• **Set problem**: Rewrite the data from the line containing "Given: Click the Messaging chat bubble icon" through the end of the data, replacing "chat bubble" with "speech bubble" and changing nothing else. Leave the pictures out of your answer.

── Dataset records

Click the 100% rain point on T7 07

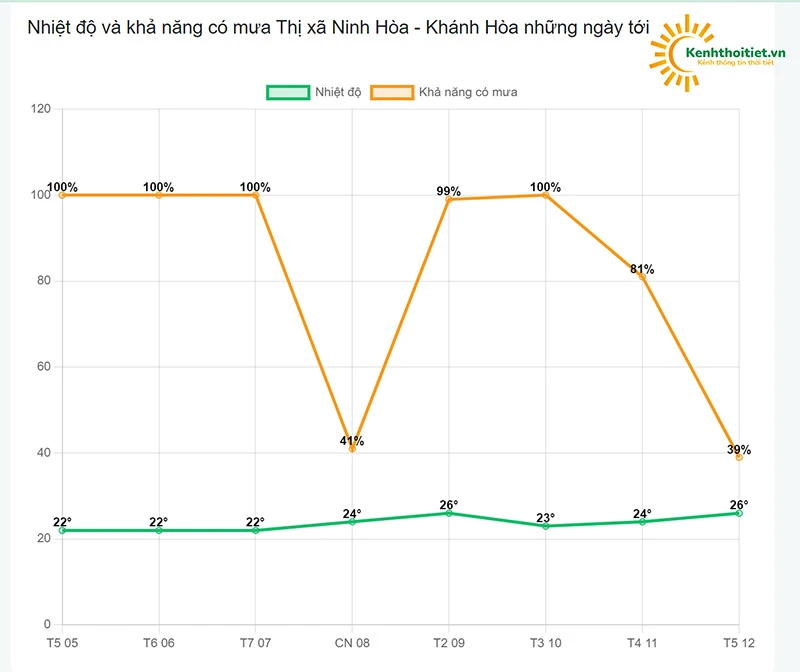tap(255, 195)
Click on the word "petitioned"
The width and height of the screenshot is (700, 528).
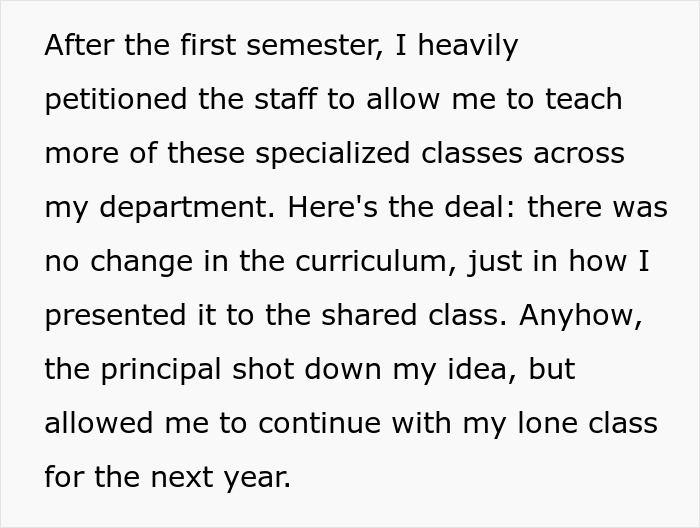coord(116,100)
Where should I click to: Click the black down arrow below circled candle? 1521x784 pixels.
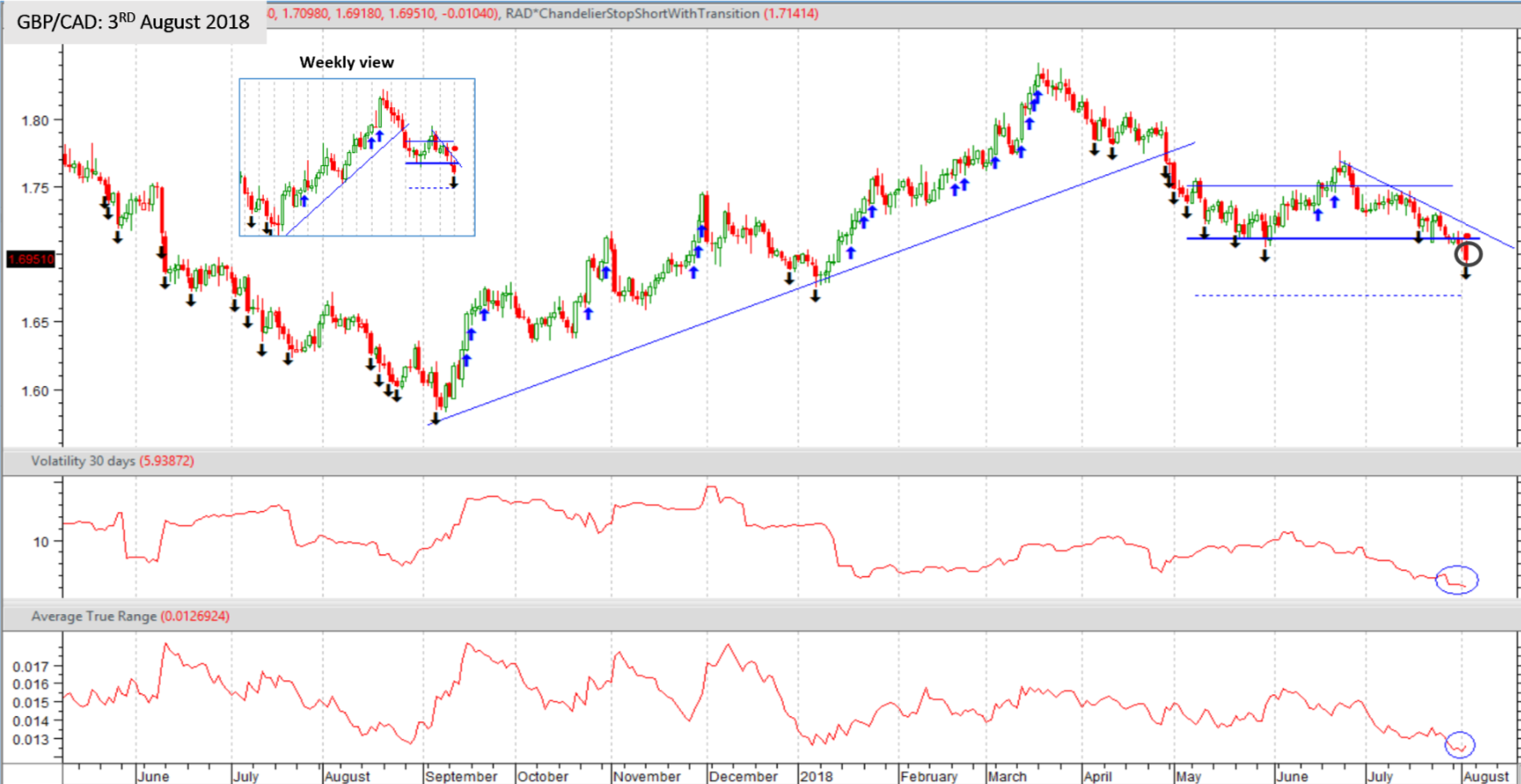click(1466, 274)
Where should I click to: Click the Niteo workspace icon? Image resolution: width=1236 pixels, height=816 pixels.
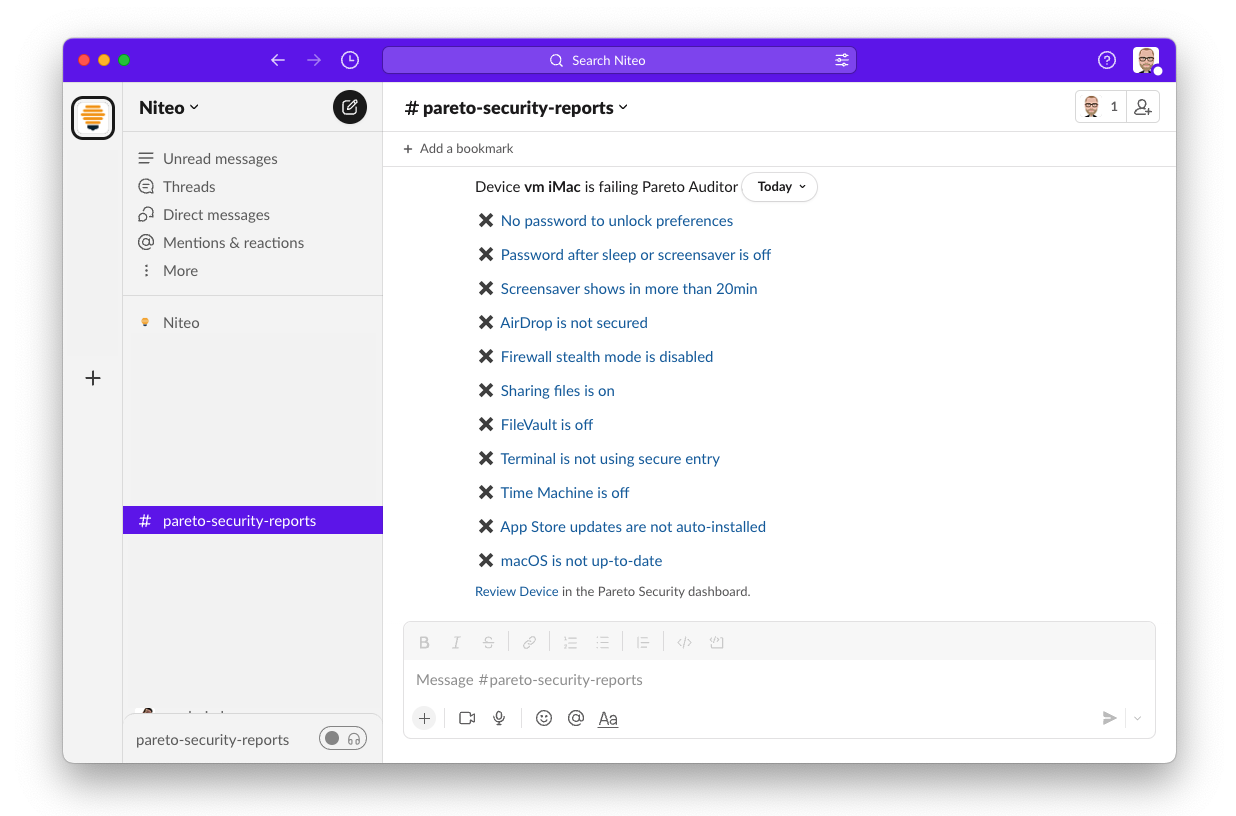(x=92, y=117)
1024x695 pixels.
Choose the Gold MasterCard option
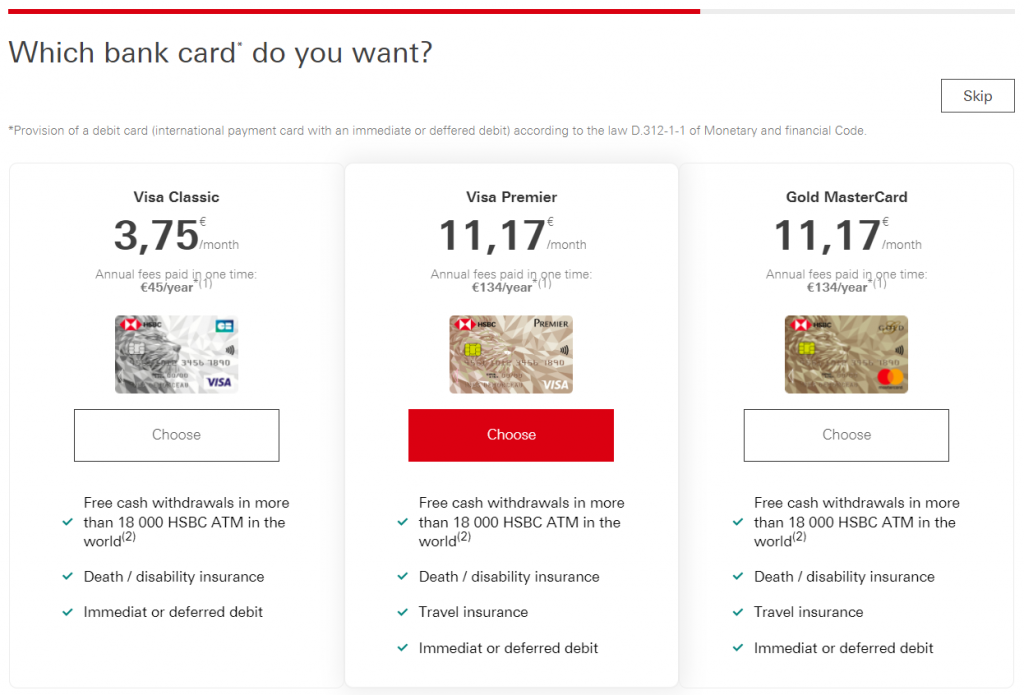[x=846, y=435]
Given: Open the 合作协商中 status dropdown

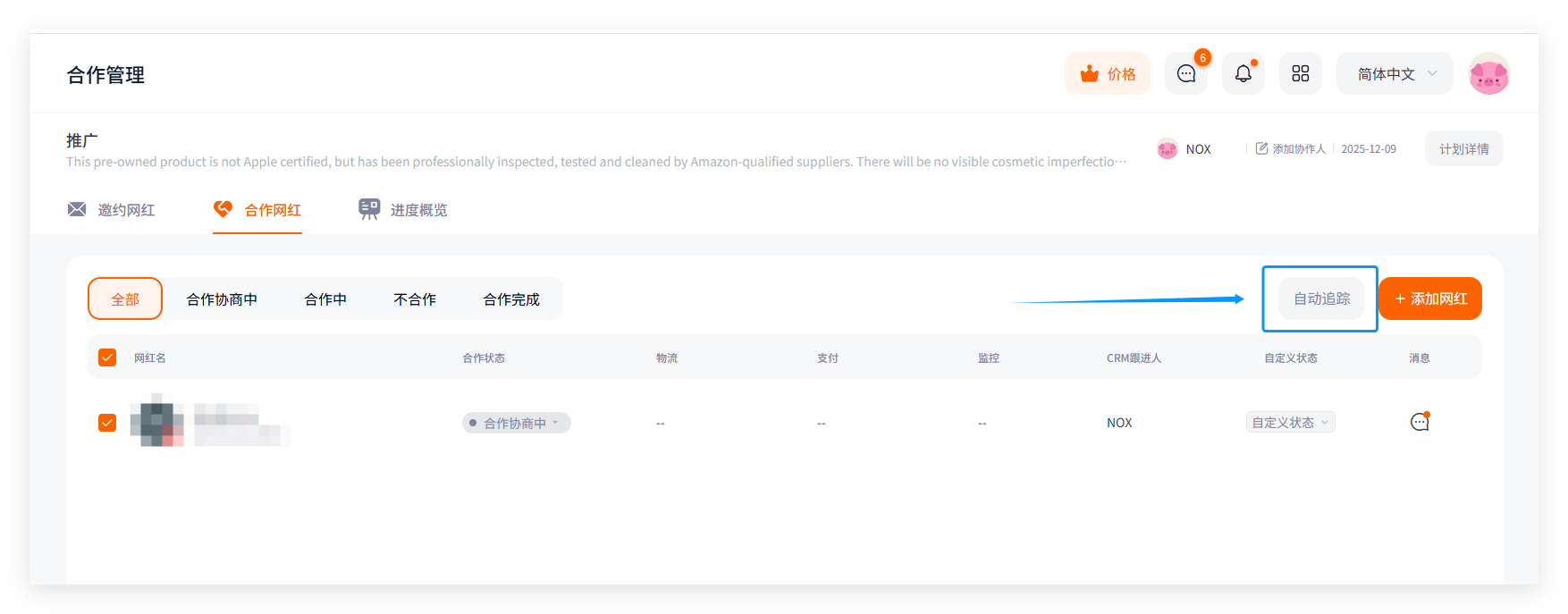Looking at the screenshot, I should pyautogui.click(x=516, y=423).
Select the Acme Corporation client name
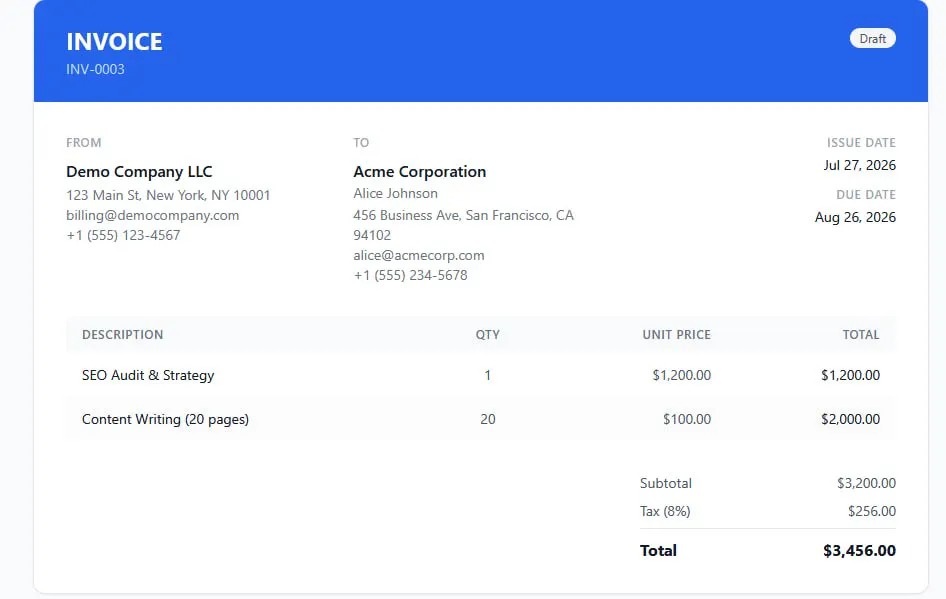The width and height of the screenshot is (946, 599). point(419,171)

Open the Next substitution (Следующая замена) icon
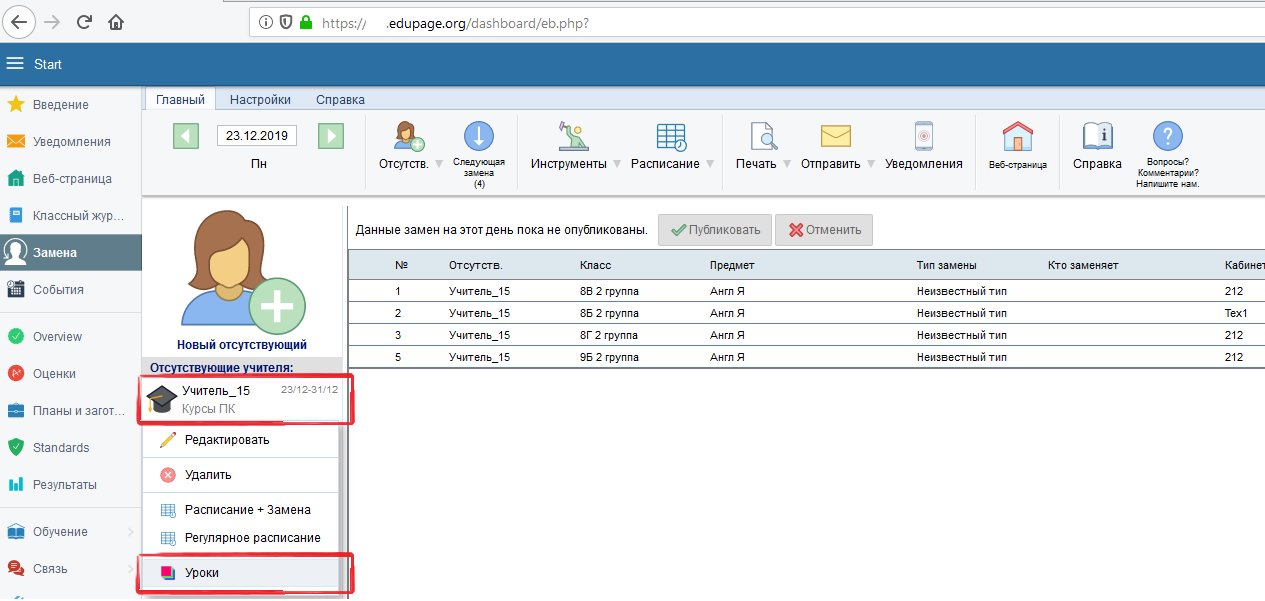(x=479, y=138)
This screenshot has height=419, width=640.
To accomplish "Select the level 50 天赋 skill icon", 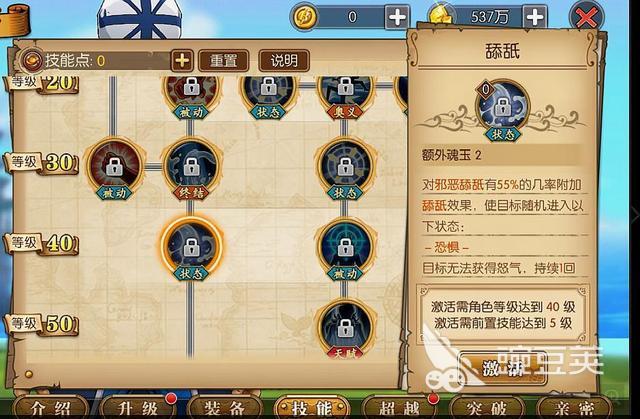I will click(x=345, y=328).
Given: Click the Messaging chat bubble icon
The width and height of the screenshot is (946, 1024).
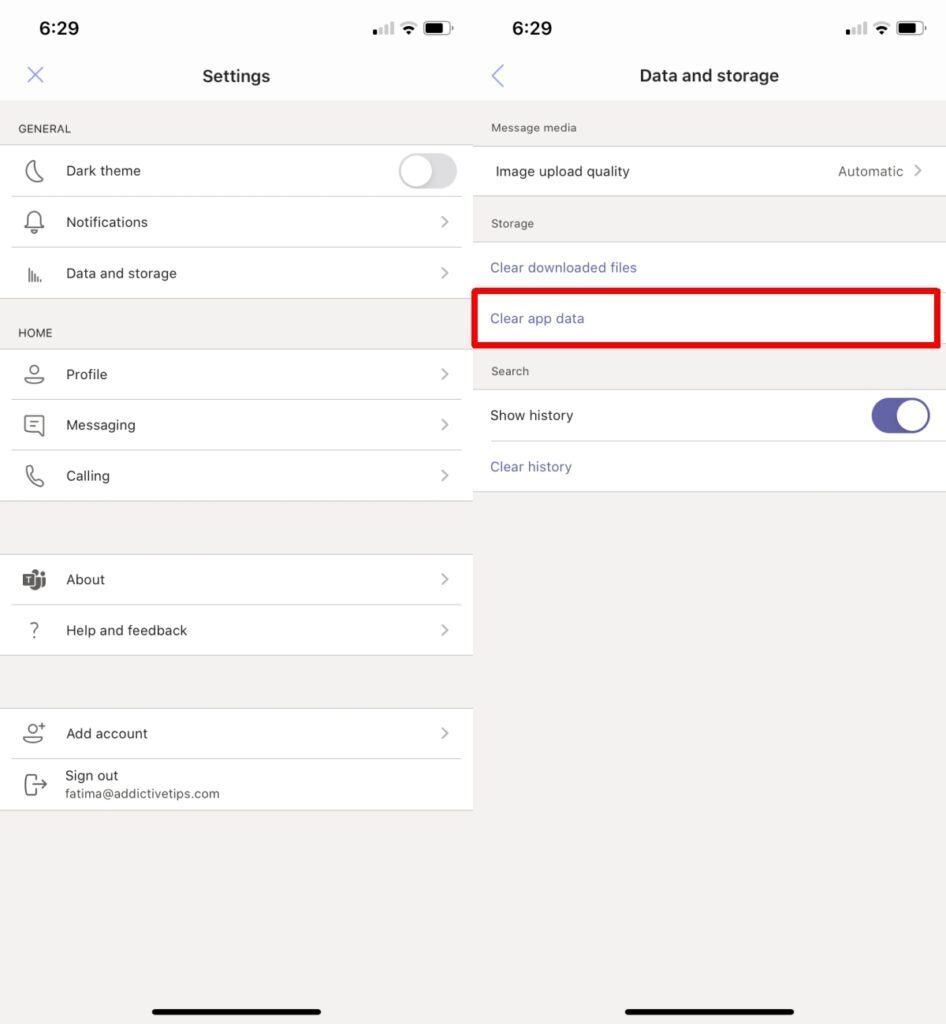Looking at the screenshot, I should (34, 424).
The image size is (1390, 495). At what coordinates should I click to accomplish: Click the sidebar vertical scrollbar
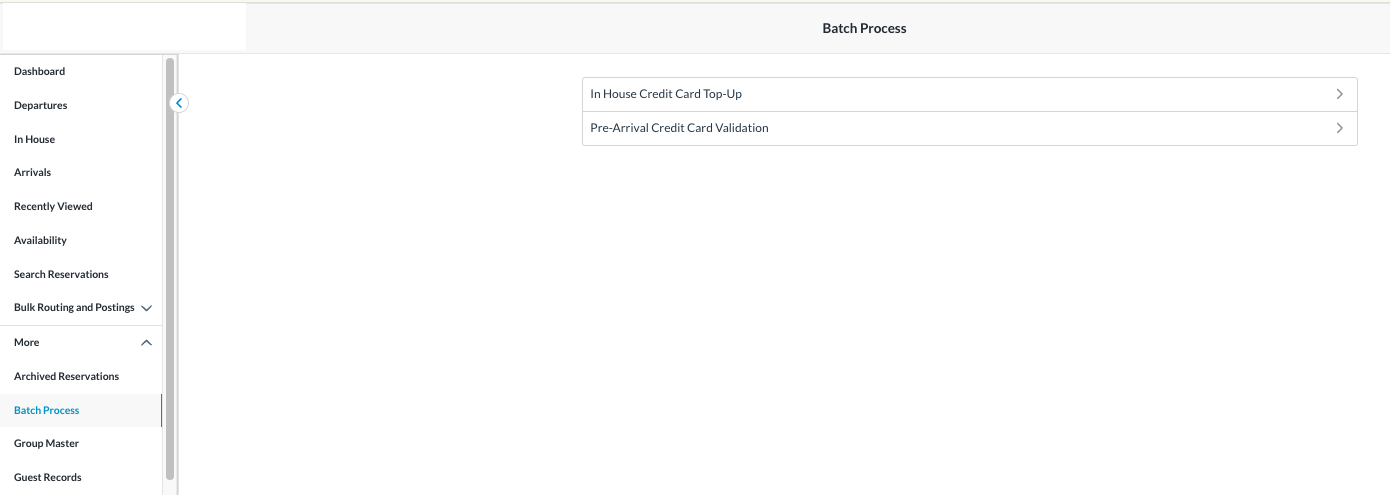click(x=170, y=270)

────

• **Final answer**:
Given: Click the Messaging speech bubble icon
The width and height of the screenshot is (946, 1024).
Looking at the screenshot, I should (34, 424).
The image size is (1390, 495). At what coordinates should I click to accomplish: Click the sidebar vertical scrollbar
click(x=170, y=270)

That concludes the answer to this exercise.